C’est une première depuis le début des pourparlers de paix. Le gouvernement de Kinshasa a libéré, ce vendredi 07 Août, 15 détenus qui ont été remis à l’Alliance Fleuve Congo-Mouvement du 23 Mars (AFC-M23). L’opération, facilitée par le Comité international de la Croix-Rouge (CICR) s’inscrit dans le cadre du mécanisme de Doha conclu en septembre 2025.
Acheminés entre le 6 et le 7 août 2026, ces 15 ex-détenus ont quitté Kinshasa à destination de Beni. Ils ont ensuite transité par l’Ouganda avant d’arriver au poste frontalier de Bunagana, dans le territoire de Rutshuru.
À leur arrivée, ils ont été accueillis par une délégation de l’AFC-M23 conduite par le Secrétaire permanent et Chef de l’Exécutif, Benjamin Mbonimpa.

Un accueil a été organisé afin de leur permettre de retrouver des conditions de prise en charge dignes. Des kits de protection contre la maladie à virus Ebola, des vêtements, des chaussures, des matelas, des draps ainsi que d’autres effets essentiels leur ont été remis. Après, elles ont été conduites au centre de quarantaine de Kibaya, à Bunagana, où elles doivent observer une période de 21 jours.
Parmi les 15 personnes libérées, neuf figurent sur la liste des détenus que l’AFC-M23 avait communiquée à la médiation. Les six autres n’étaient pas reprises sur cette liste et, selon l’AFC-M23, ne seraient pas membres de l’organisation. Parmi elles se trouve également un ressortissant étranger.
Certaines de ces personnes affirment avoir été arrêtées et détenues pendant plusieurs années dans des conditions qu’elles décrivent comme particulièrement difficiles. Elles déclarent avoir été accusées de « connivence avec la révolution de l’AFC-M23 », notamment en raison de leur apparence physique ou de leur appartenance communautaire.
Selon leurs témoignages, 7 d’entre elles ont été détenues à la prison de Ndolo, 3 à Makala et 5 dans les installations de l’ANR-Zulu.
Le CICR salue une avancée dans le processus de Doha

Pour Mme Stéphanie Eller, cheffe des opérations du CICR à Kinshasa, cette remise constitue une avancée concrète dans la mise en œuvre du processus de Doha, qui engage les différentes parties au conflit. « Nous espérons que cette opération contribuera à apaiser des familles longtemps séparées de leurs proches, et ouvrira la voie à d’autres libérations, comme convenu par les parties dans le cadre de différentes négociations, afin d’apporter un peu d’espoir aux populations touchées par les conflits armés », a-t-elle expliqué.

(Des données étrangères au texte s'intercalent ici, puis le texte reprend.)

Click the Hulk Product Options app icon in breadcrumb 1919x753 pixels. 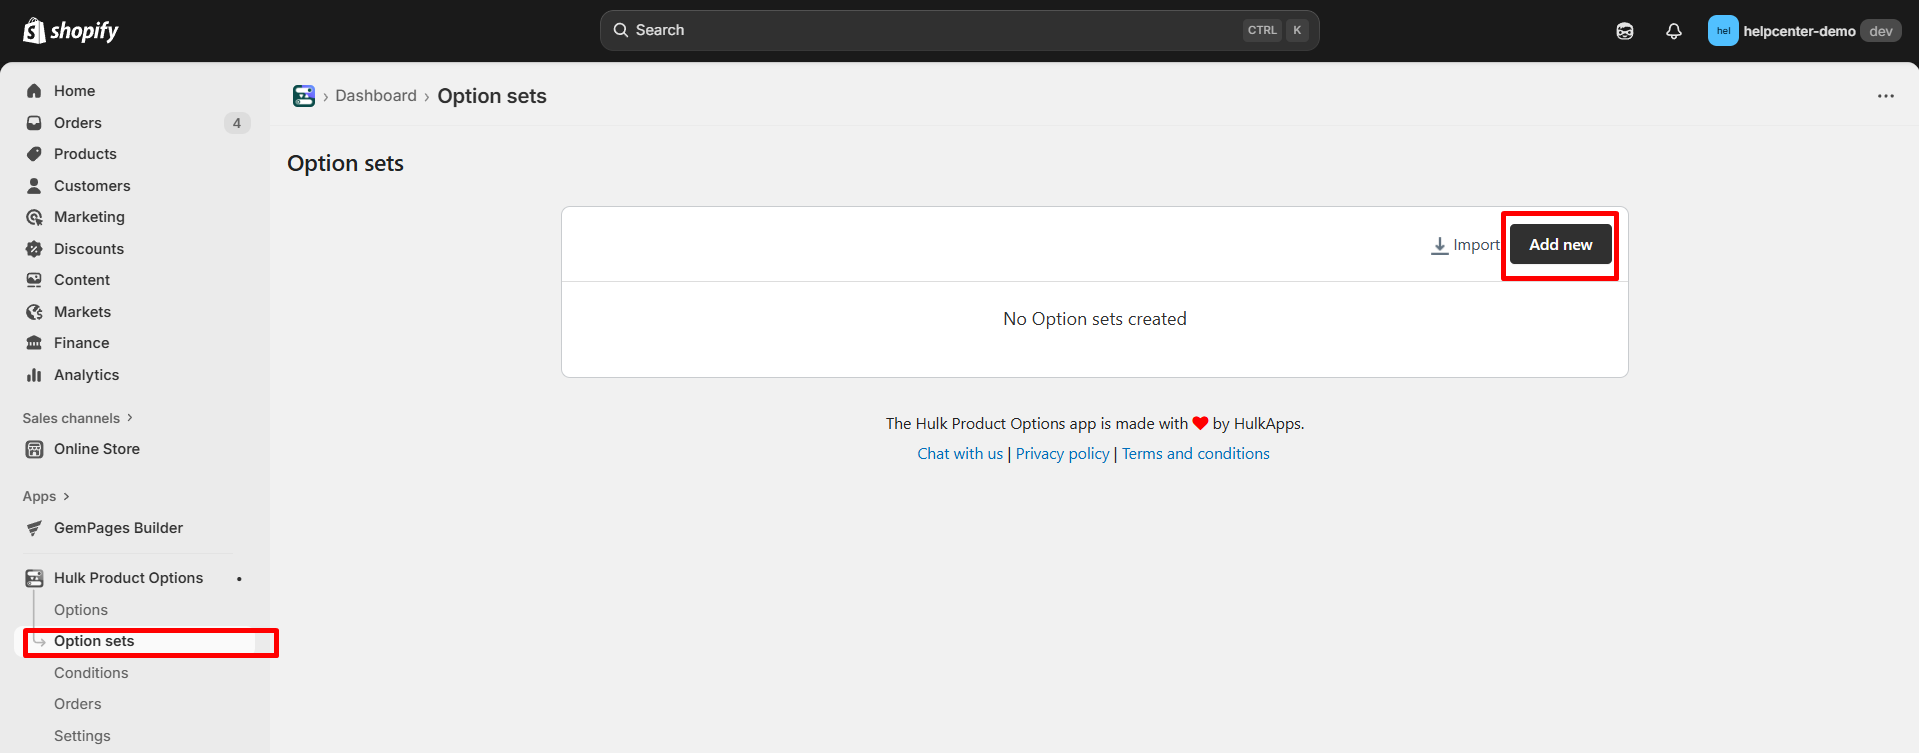[x=304, y=96]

À leur arrivée à Bunagana, les bénéficiaires ont, pour leur part, exprimé leur gratitude pour l’accueil et la prise en charge dont ils ont bénéficié.
Une réintégration progressive dans la société
À l’issue de la période de quarantaine, accompagnée d’une sensibilisation sanitaire, les 15 personnes devraient entamer leur processus de réintégration dans la vie sociale et familiale.
Cette première opération intervient alors que l’AFC-M23 affirme avoir soumis à la médiation une liste de 768 personnes détenues. À ce stade, seules 15 d’entre elles ont été libérées et transférées dans le cadre de cette opération.